■ WHAT YOU WILL DO ■
Copy the rows between the line holding "You are a GUI" and the line holding "click(x=374, y=329)", inclusive, and leave the pictures out of your answer.

■ GIVEN RECORDS ■
···
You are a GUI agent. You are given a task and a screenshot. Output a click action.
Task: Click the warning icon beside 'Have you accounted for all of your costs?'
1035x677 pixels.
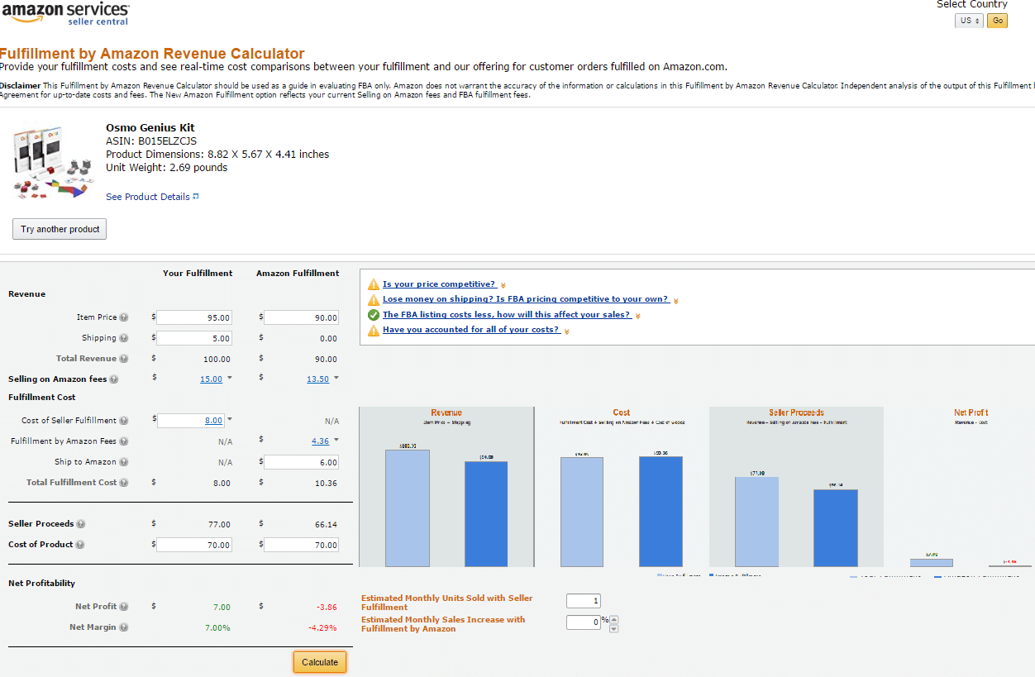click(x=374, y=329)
···
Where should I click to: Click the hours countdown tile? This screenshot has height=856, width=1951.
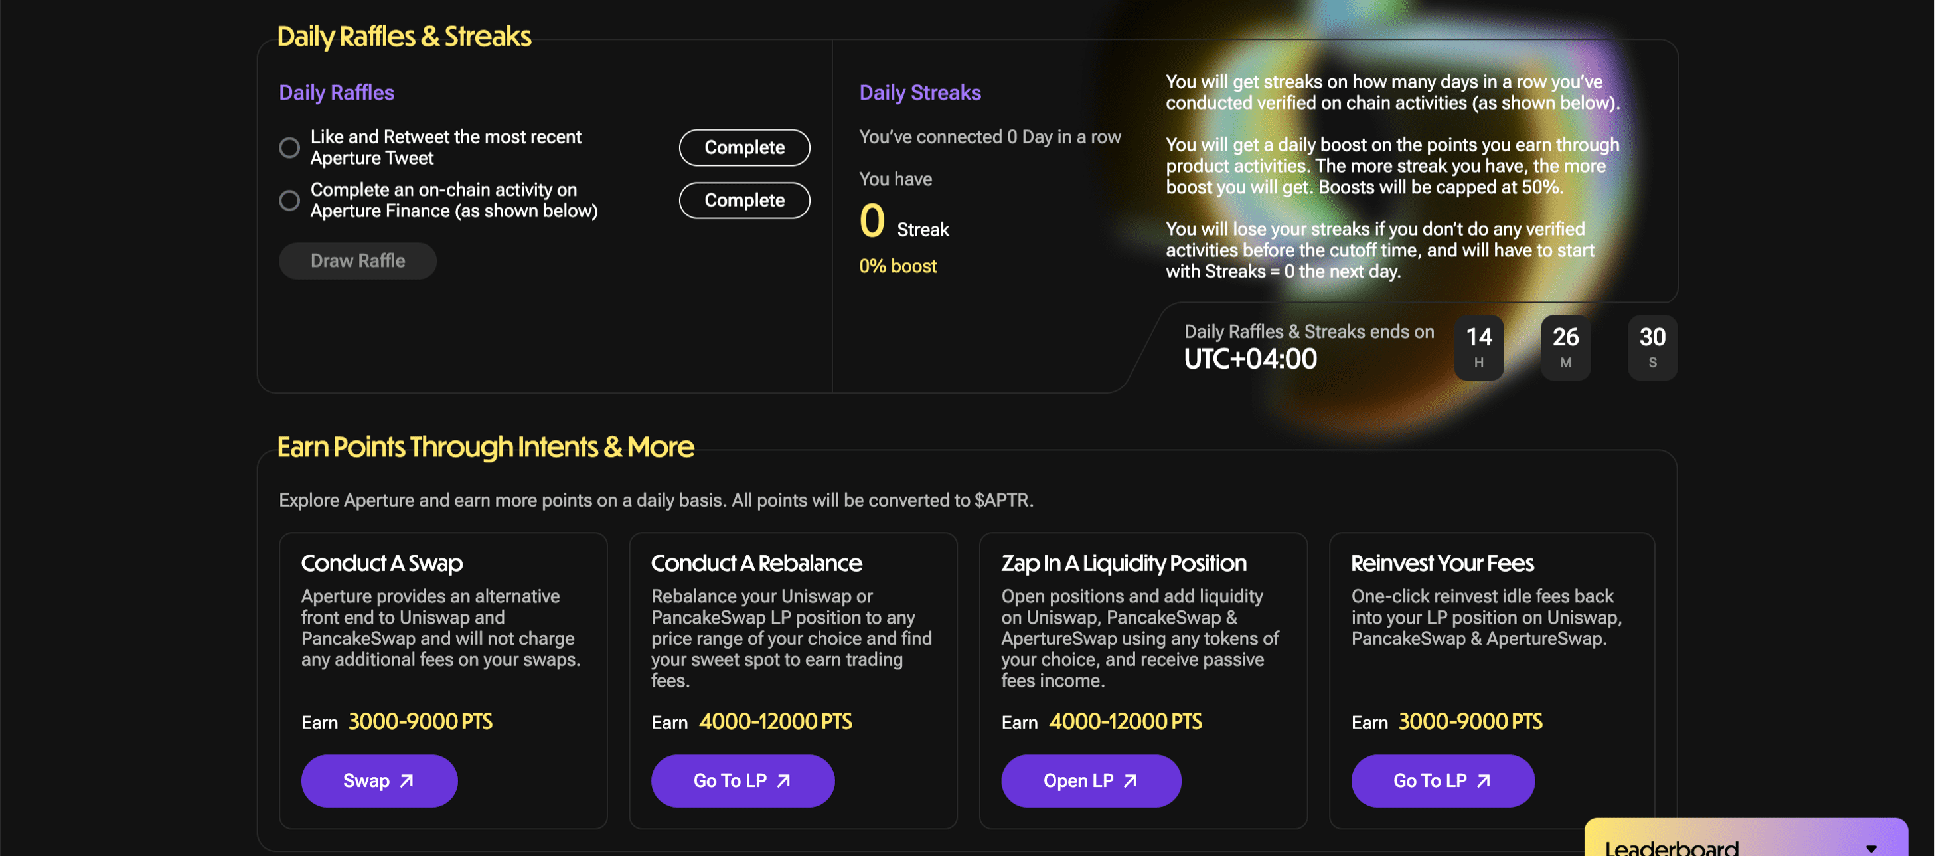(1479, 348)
···
■ OUTPUT BELOW ■
You are a GUI agent. You are given a task and a screenshot. Output a click action.
Task: Click the warning icon beside 'Have you accounted for all of your costs?'
1035x677 pixels.
click(x=374, y=329)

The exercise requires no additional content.